Once your idea becomes fully mature, and you can call it an invention than first thought that comes in your mind is to get it protected. Many inventors will find a patent attorney or patent agent that they will work with as they take first step towards filling a patent application in hope of obtaining a patent. Others will try and represent themselves. Representing yourself can be a dangerous undertaking because drafting a patent application and engaging in patent prosecution (i.e., working the patent examiner to identify patentable subject matter) can be a lot more difficult than it otherwise seems. There are many pitfalls and archaic rules to navigate. But even if you are going to choose to work with a patent attorney or patent agent you should do whatever you can to understand the tasks associated with obtaining a patent. The more informed you are as an inventor the smoother the patent process will be and the resulting patent will almost certainly be much stronger. The more you know the better the information you can provide to your patent attorney or patent agent, which only makes for a better, stronger, more detailed and broader patent once issued.
One big mistake I see inventors make with alarming frequency relates to understanding the full scope of their invention.

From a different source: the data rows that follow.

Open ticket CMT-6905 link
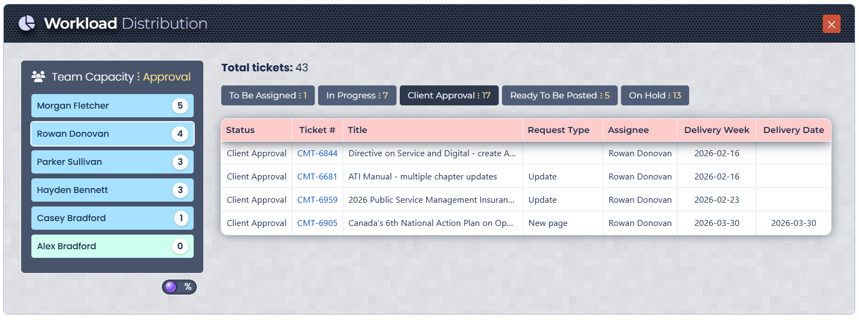Screen dimensions: 859x320 [x=317, y=223]
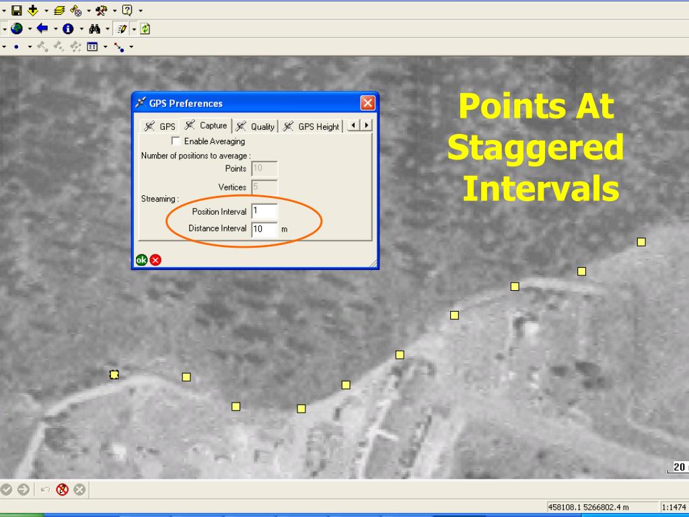Select the Identify info icon

pyautogui.click(x=68, y=29)
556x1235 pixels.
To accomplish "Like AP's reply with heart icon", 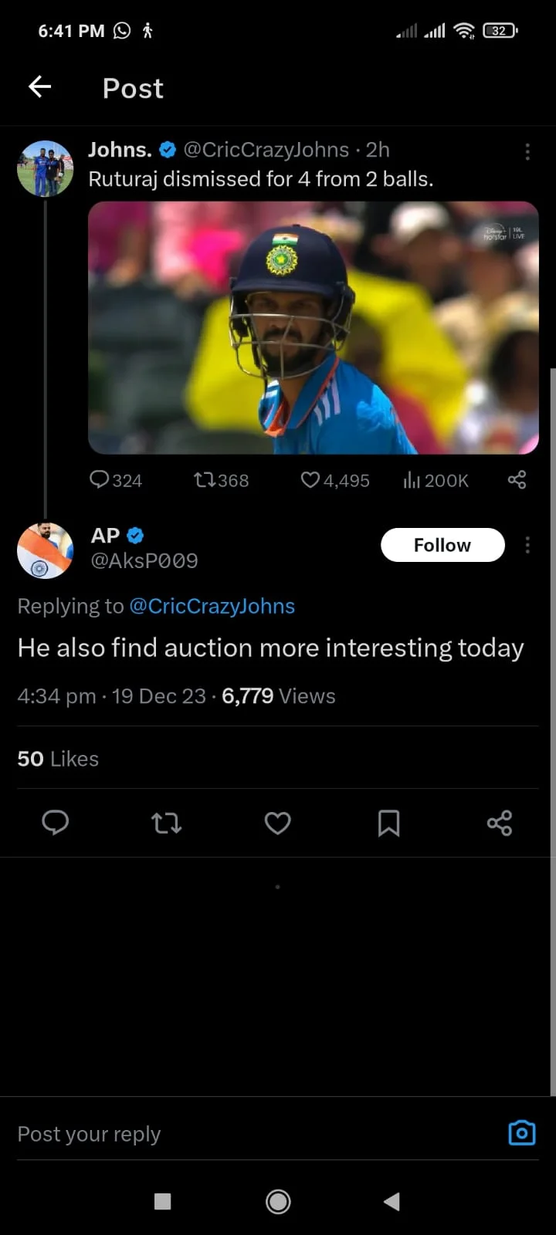I will [278, 823].
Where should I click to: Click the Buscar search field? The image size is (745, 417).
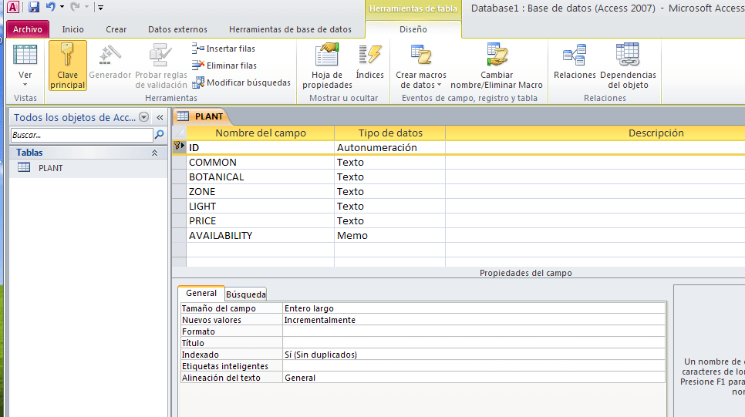[x=81, y=134]
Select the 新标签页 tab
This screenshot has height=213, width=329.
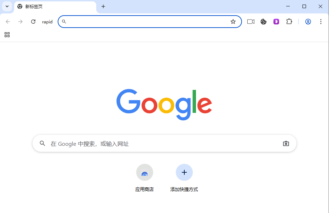[x=55, y=7]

This is not to suggest that inventors do not understand their invention, quite to the contrary. In my experience when an inventor has an invention (and not just an idea) the inventor will know what they have done in great detail. Sometimes there is a challenge to convey everything to the patent attorney or patent agent, but the inventor has that information, it just needs to be liberated from the inventor and put on paper.

How is it possible to obtain a patent on something that you have not invented?

A good patent attorney, patent agent or inventor coach can help an inventor think outside the box and see that there could be much more to what the inventor believes they have invented. In a patent application you want to describe everything the inventor believes they have invented (or those things that the inventor has specifically invented and knows that will work). You also want to describe those variations, alterations, and different versions of the invention that fall within the universe of the invention created by the inventor. This is precisely what is meant by “describing the full glory of the invention.”
Given that our scientific understanding is that perpetual motion machines cannot exist, and given that inventors frequently file patent applications claiming perpetual motion machines, the Patent Office does require a working prototype, which will be tested. So if you do not claim a perpetual motion machine the patent examiner will never ask you for a prototype. Therefore, all you need to do is define the invention in writing, through the use of text and illustrations, so that someone of skill in the relevant technical or scientific field would be able to understand the scope of your invention, understand how to make and use the invention, and understand what, if any, preferences you have relative to what you are claiming as your invention. Thus, explaining your invention on paper is all that is required, so you don’t have to limit yourself to what you have specifically invented, you can describe various combinations, permutations and alternatives that you have not yet built or tested.